### Directions:
Reproduce the rows verbatim, starting at the line that contains "Given: Select the arrow pointer tool" and ending at the end of the rows.

■ ■ ■ ■ ■

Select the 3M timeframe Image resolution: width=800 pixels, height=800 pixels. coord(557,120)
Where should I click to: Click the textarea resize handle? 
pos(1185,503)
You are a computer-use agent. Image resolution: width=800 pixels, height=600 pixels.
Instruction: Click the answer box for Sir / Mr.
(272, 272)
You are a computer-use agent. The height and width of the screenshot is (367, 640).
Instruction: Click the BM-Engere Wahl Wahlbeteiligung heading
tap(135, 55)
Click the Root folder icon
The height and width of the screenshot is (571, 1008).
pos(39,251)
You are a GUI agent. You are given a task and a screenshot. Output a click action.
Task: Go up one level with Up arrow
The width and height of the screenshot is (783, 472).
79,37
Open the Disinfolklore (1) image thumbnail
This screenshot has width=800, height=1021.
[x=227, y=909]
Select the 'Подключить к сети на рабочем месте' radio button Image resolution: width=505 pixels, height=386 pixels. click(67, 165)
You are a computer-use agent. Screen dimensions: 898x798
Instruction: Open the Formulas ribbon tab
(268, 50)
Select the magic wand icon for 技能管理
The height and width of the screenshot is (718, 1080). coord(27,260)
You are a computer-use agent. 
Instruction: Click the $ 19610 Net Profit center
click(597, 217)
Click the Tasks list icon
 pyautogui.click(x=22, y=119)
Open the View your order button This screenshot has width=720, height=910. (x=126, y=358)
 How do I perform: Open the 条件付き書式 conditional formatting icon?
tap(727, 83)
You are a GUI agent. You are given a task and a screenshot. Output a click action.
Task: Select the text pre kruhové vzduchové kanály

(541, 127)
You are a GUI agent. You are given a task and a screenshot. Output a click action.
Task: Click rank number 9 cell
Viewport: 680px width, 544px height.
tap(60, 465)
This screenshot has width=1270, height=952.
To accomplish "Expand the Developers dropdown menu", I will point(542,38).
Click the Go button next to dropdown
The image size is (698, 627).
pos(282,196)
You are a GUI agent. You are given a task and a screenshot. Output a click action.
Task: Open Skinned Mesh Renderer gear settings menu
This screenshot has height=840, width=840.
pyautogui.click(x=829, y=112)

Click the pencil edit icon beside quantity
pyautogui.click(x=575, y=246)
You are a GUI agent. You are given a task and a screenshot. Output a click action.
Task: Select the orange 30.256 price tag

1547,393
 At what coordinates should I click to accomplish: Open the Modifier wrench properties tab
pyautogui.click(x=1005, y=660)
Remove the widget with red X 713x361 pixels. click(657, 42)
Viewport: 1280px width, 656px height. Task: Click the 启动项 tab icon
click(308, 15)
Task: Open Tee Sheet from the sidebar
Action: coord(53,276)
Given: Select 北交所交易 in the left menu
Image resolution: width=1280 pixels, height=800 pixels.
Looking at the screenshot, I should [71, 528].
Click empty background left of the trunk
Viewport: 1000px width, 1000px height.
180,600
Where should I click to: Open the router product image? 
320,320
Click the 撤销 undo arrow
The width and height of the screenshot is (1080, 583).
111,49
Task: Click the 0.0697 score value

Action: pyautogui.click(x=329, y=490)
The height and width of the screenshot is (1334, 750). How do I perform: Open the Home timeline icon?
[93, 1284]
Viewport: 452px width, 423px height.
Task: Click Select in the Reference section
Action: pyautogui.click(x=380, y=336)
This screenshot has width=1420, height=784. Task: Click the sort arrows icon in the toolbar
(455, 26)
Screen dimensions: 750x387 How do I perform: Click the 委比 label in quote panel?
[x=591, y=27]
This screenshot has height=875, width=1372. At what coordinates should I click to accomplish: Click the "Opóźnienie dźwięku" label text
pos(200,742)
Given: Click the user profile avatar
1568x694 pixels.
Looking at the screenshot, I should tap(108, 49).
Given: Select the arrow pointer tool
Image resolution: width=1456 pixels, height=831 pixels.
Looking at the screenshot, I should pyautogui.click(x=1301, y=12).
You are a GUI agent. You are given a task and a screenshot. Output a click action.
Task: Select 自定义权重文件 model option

■ ■ ■ ■ ■

### Answer to this problem:
Given: Select the arrow pointer tool
Image resolution: width=1456 pixels, height=831 pixels.
Looking at the screenshot, I should pyautogui.click(x=1301, y=12).
You are a GUI agent. You are given a task and a screenshot. Output a click action.
Task: Select 自定义权重文件 model option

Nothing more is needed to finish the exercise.